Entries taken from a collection
################

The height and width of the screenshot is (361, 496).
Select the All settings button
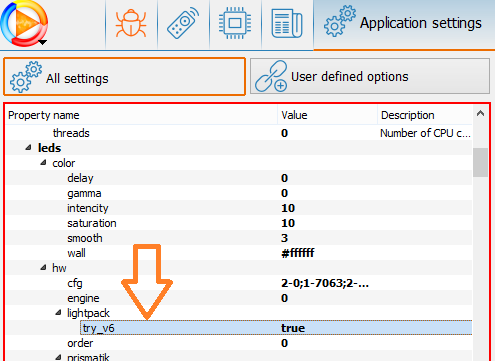(124, 77)
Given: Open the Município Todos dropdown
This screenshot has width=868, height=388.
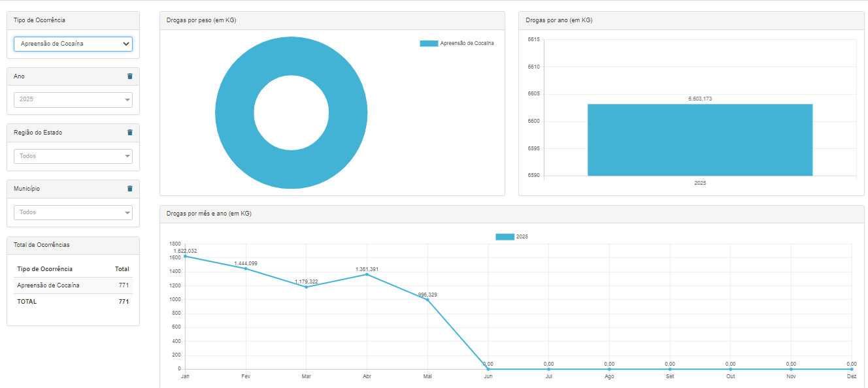Looking at the screenshot, I should coord(73,212).
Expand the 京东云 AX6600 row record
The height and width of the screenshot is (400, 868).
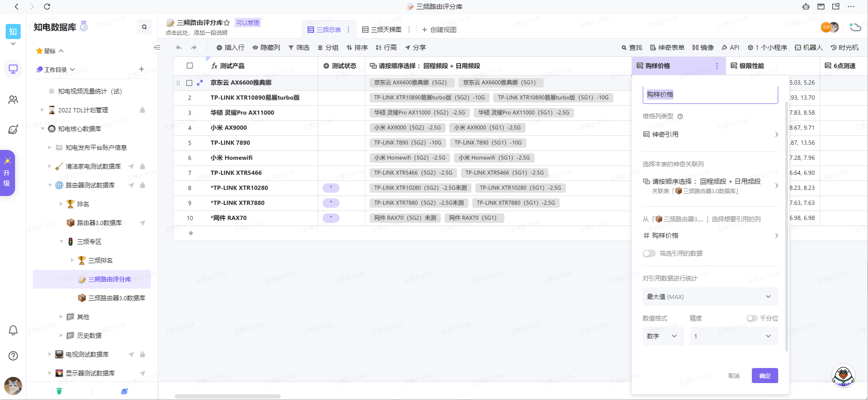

################

▸ **What you need to do**: Nothing but the lines from the one holding "Select the All settings button" through the last line of the entries should be written out, exactly and inclusively, minus the pictures.

▸ **Solved exercise**:
Select the All settings button
(124, 77)
Given: Open the Município Todos dropdown
This screenshot has width=868, height=388.
Looking at the screenshot, I should coord(73,212).
Expand the 京东云 AX6600 row record
The height and width of the screenshot is (400, 868).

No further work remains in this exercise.